→ **About this exercise**: Which lines in the records below include the word "agent"? Report each of them in full.

→ **Data excerpts**:
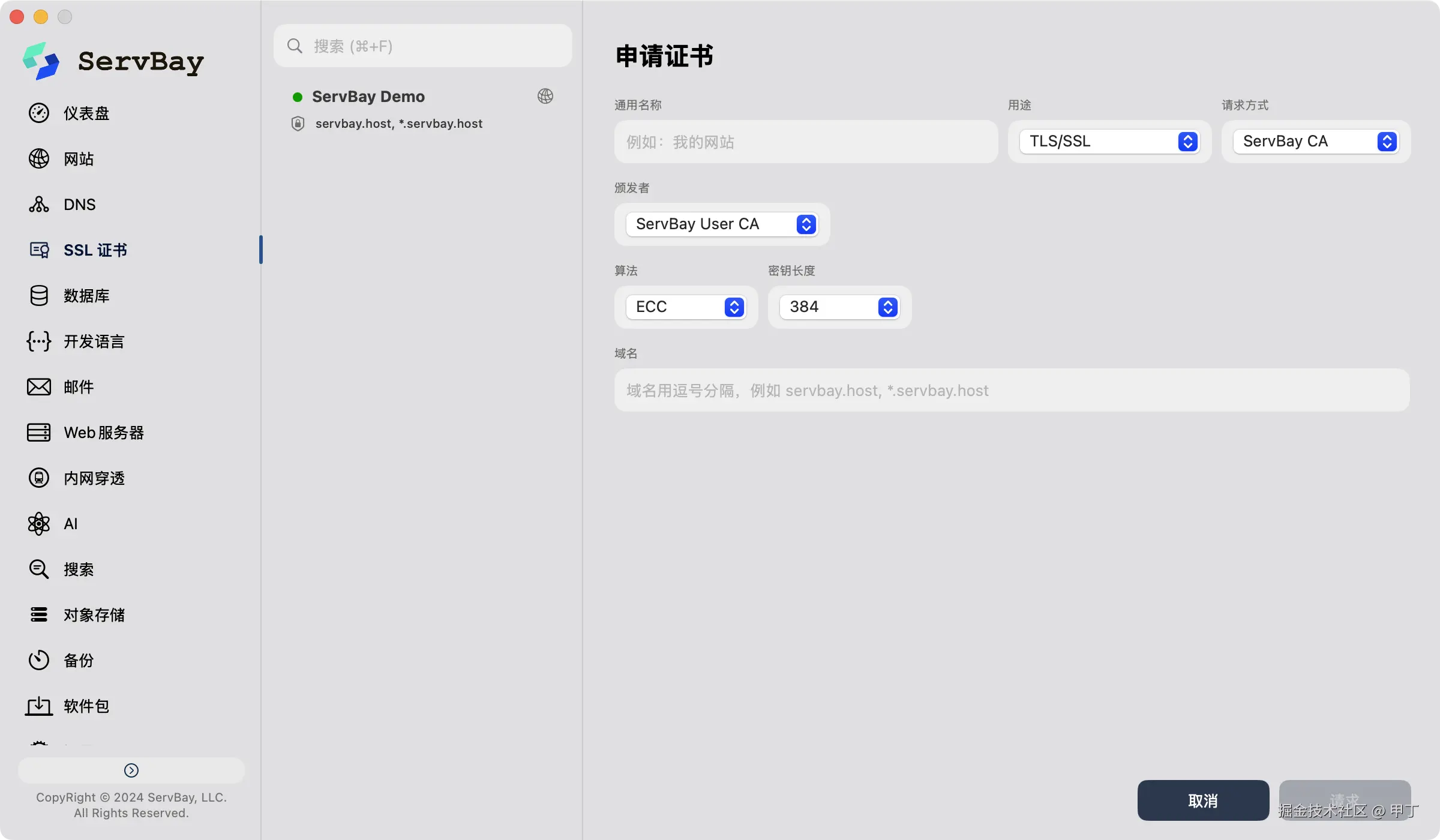1440x840 pixels.
Task: Open the DNS settings panel
Action: 79,204
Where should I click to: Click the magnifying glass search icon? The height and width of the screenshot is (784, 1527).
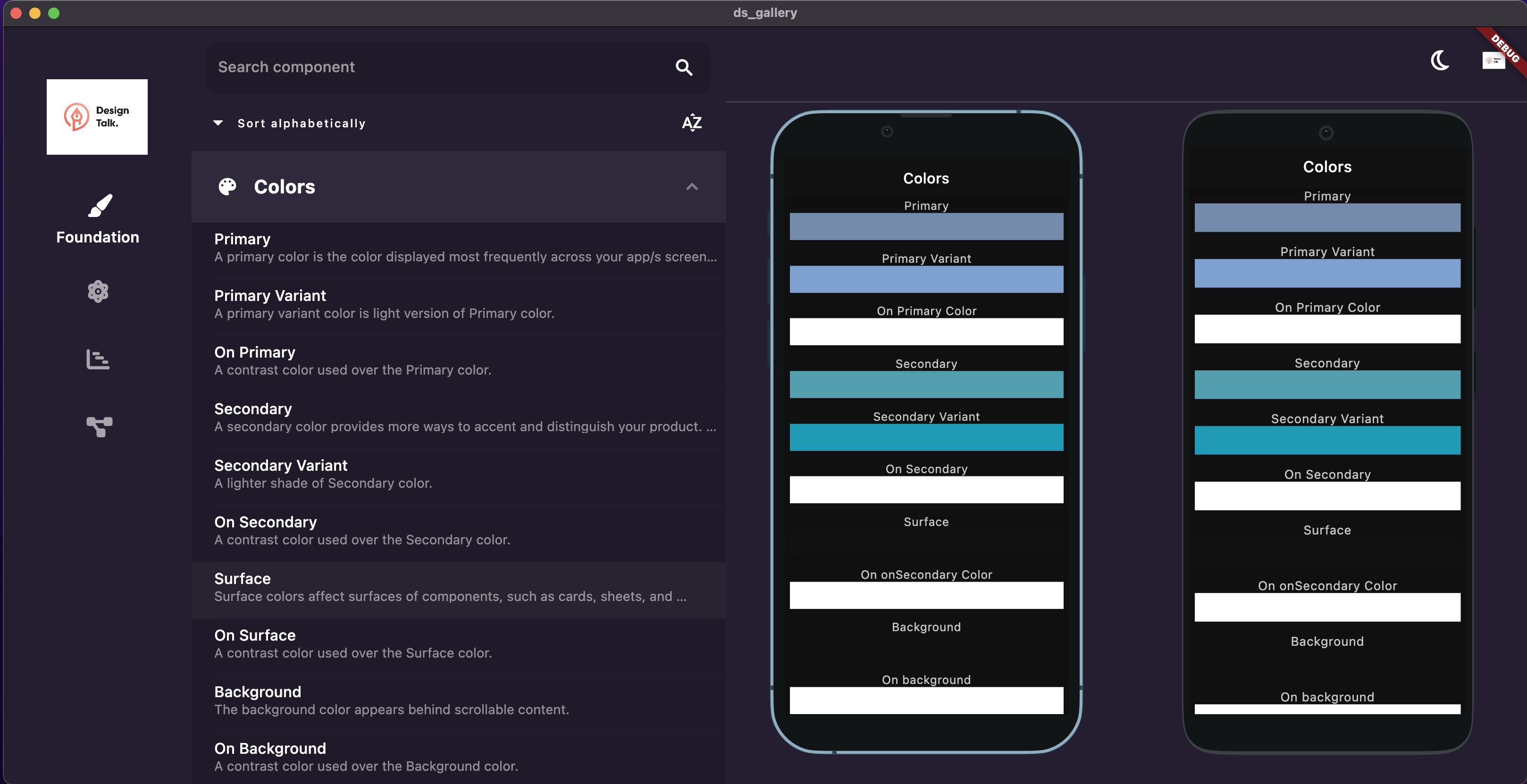tap(684, 67)
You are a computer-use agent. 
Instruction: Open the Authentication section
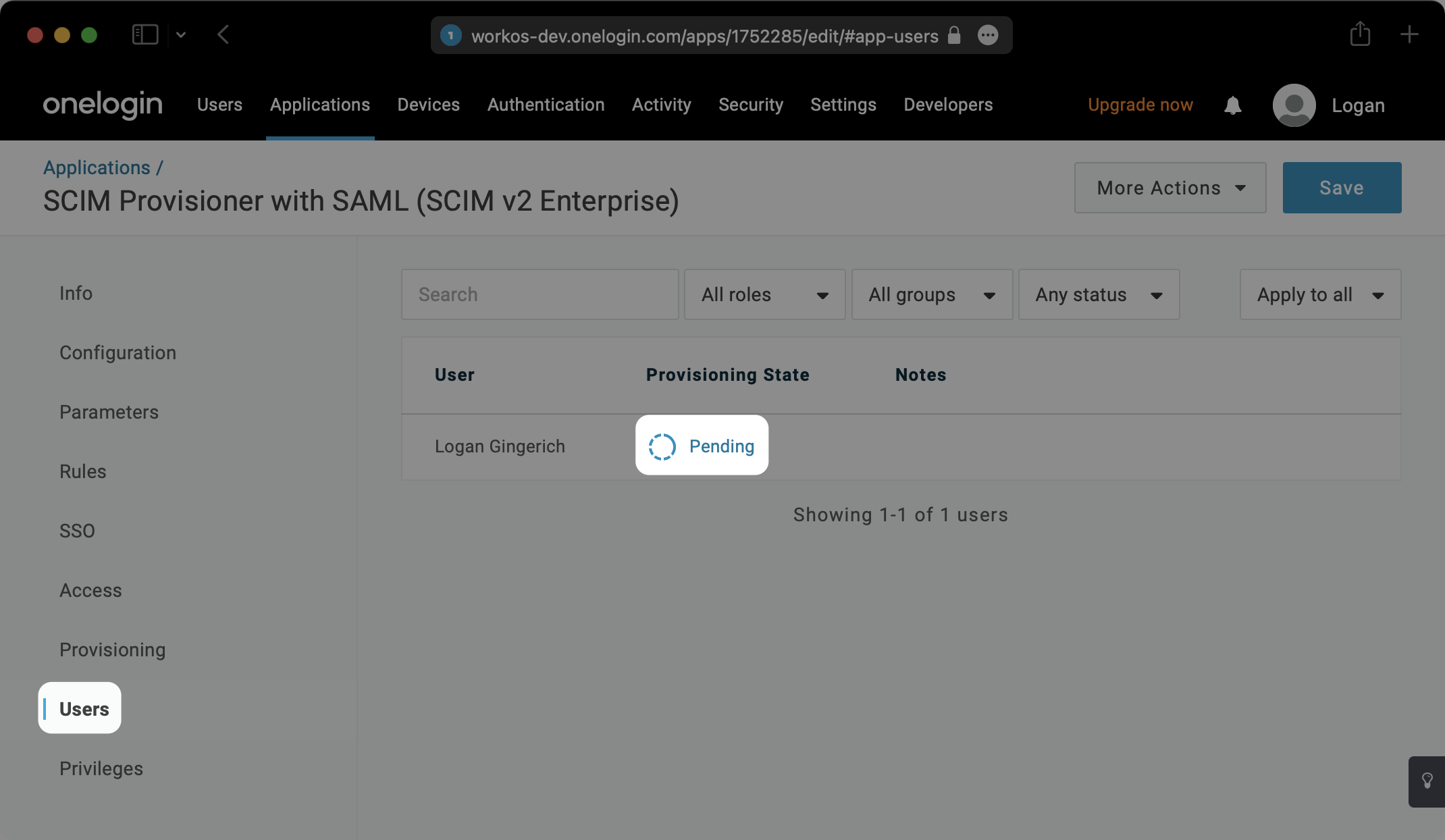coord(546,105)
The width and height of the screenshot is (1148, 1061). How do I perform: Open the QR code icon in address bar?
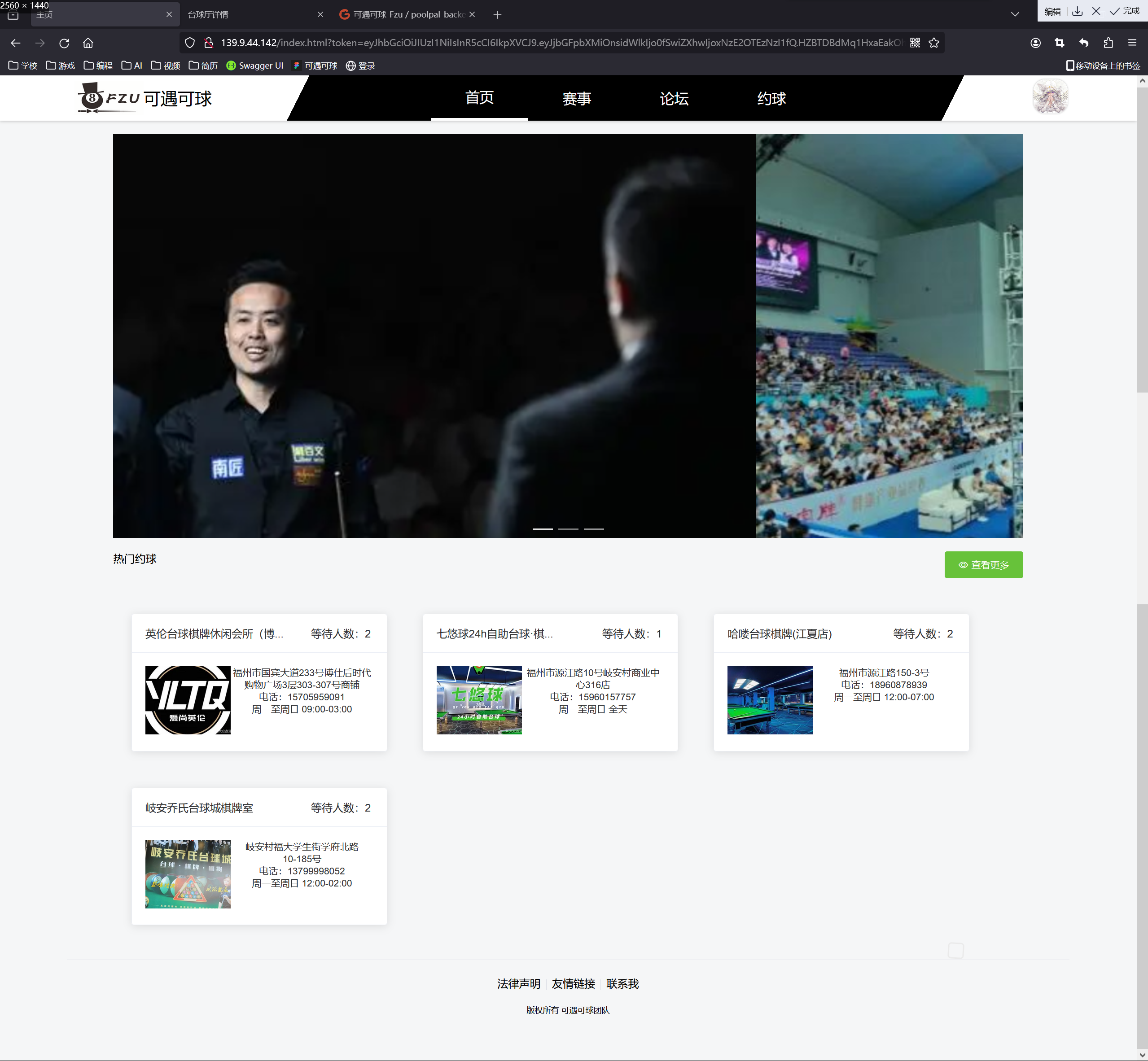click(x=915, y=43)
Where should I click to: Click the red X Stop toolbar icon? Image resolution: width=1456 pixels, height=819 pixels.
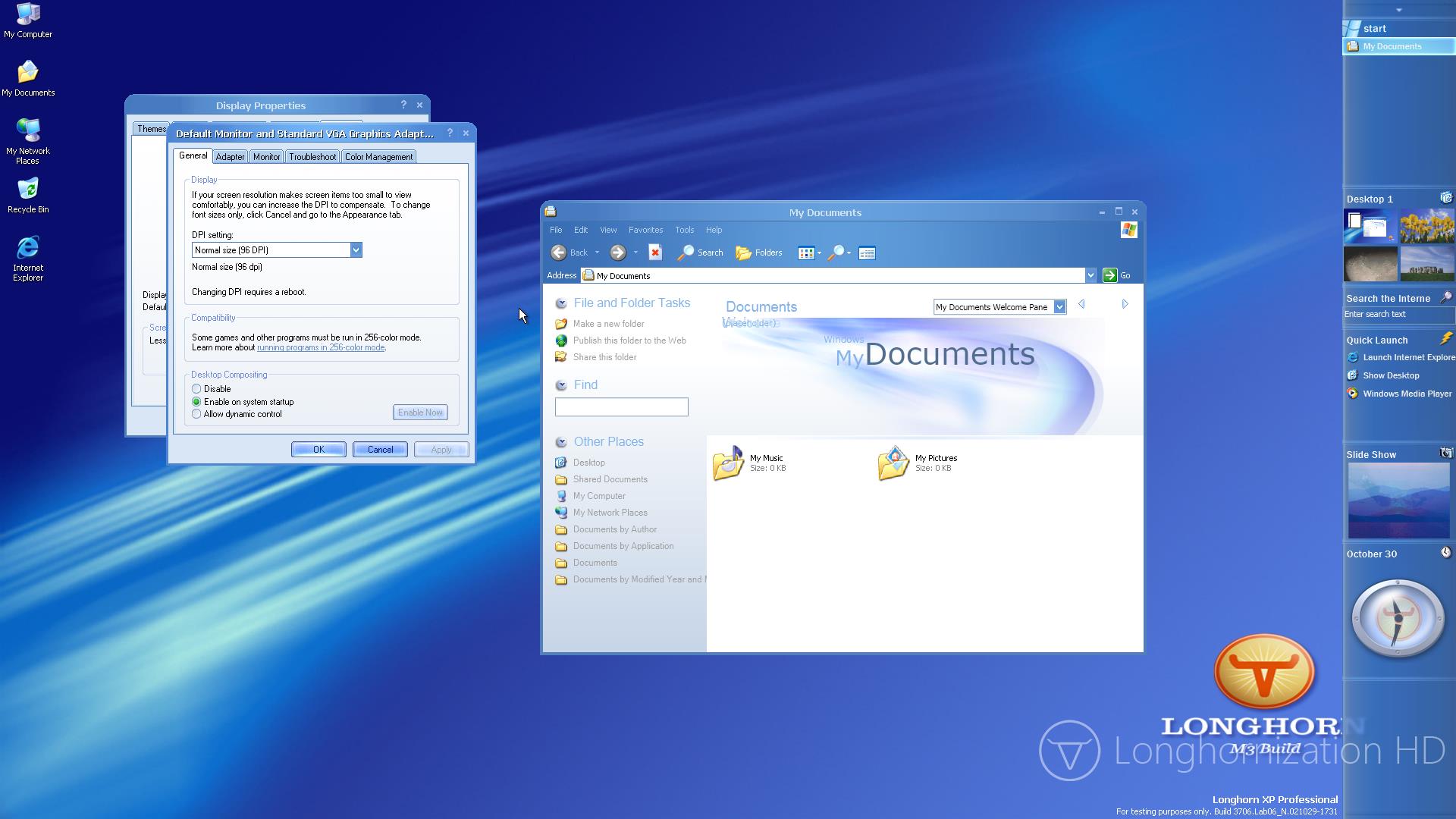tap(655, 253)
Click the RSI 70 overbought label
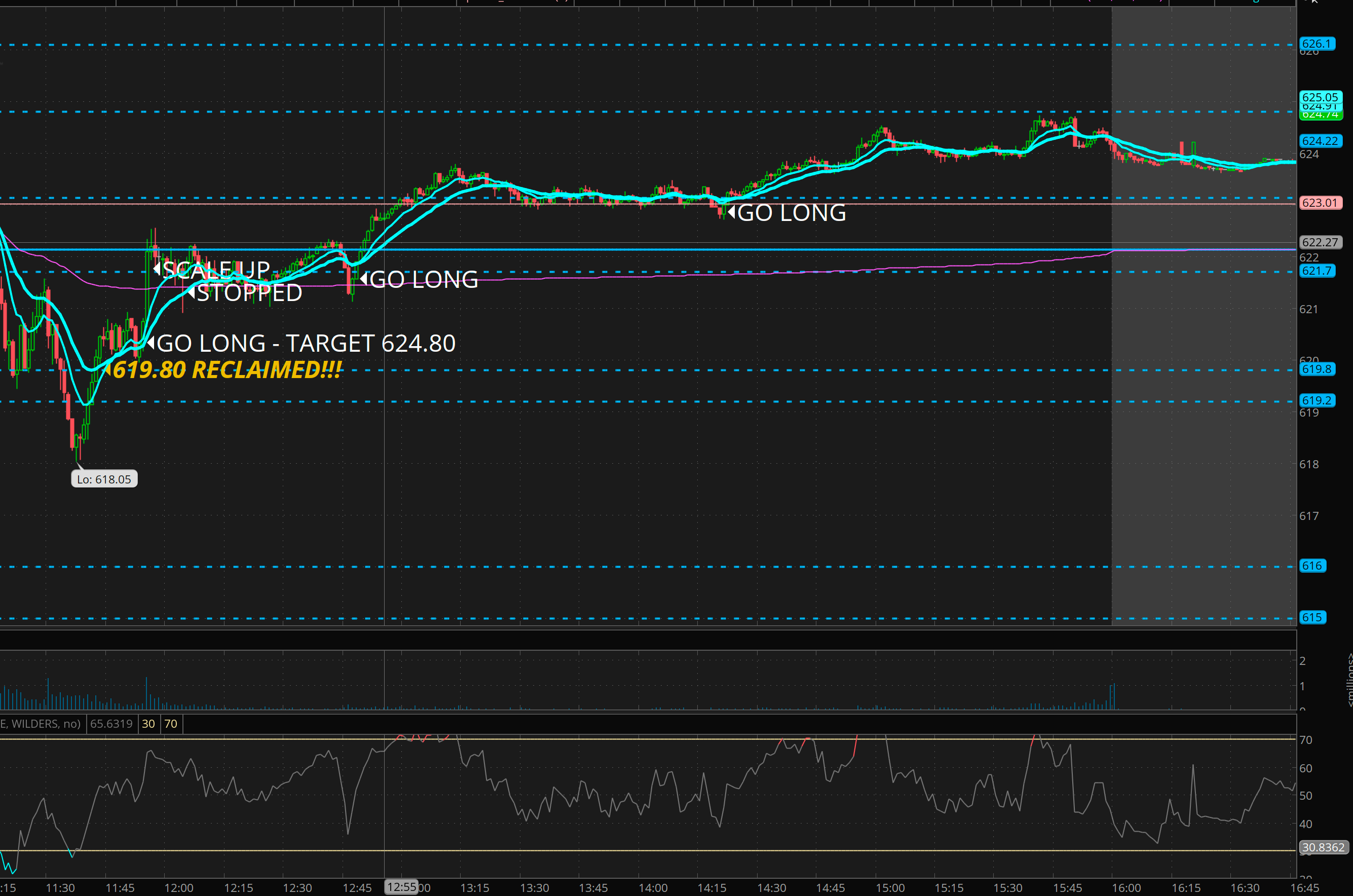Image resolution: width=1353 pixels, height=896 pixels. click(170, 724)
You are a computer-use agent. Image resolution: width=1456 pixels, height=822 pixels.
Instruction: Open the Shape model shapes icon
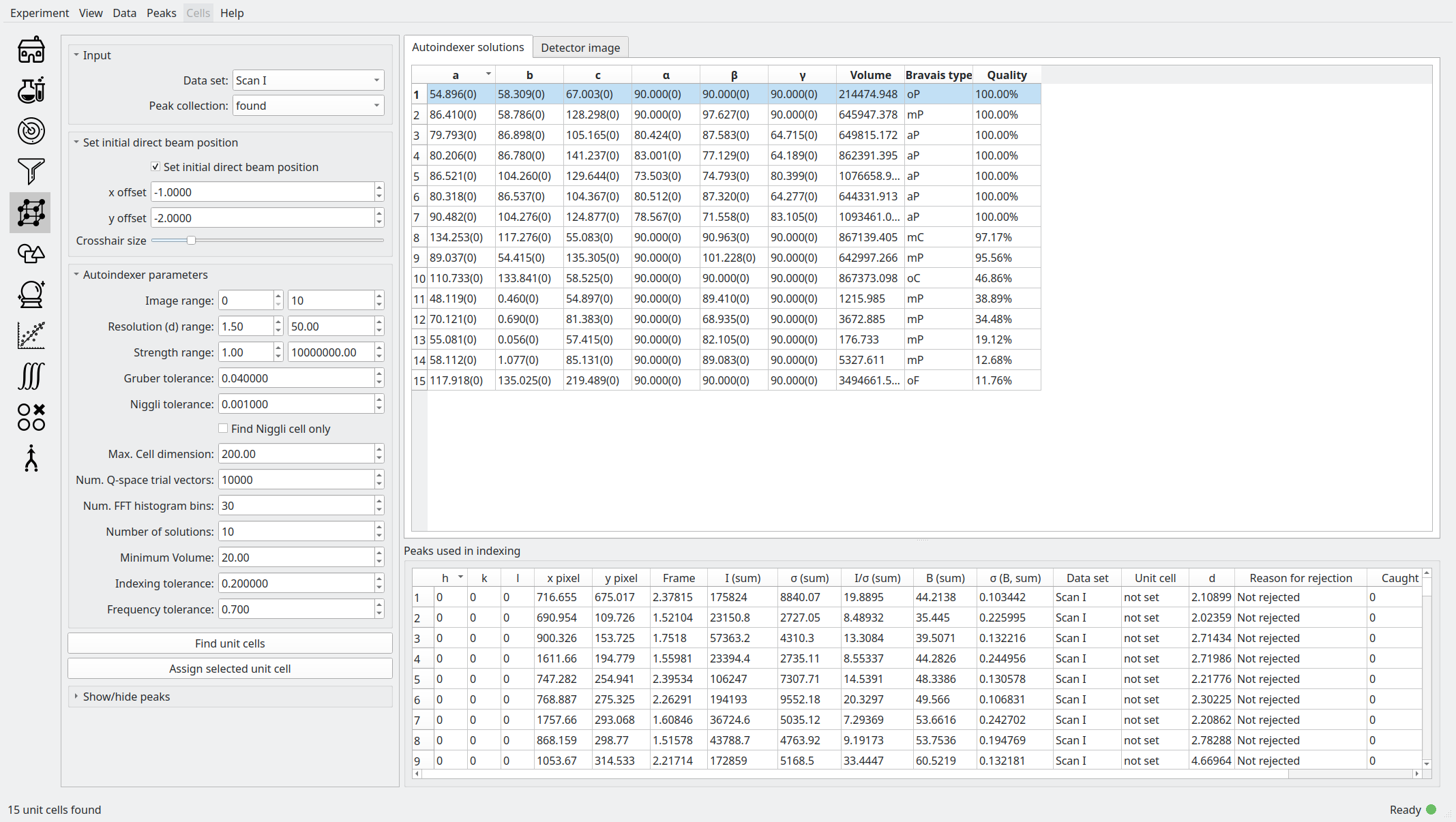pyautogui.click(x=31, y=254)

→ **Solution for this exercise**:
You are a computer-use agent. 
You are a computer-use agent. Image resolution: width=1456 pixels, height=822 pixels.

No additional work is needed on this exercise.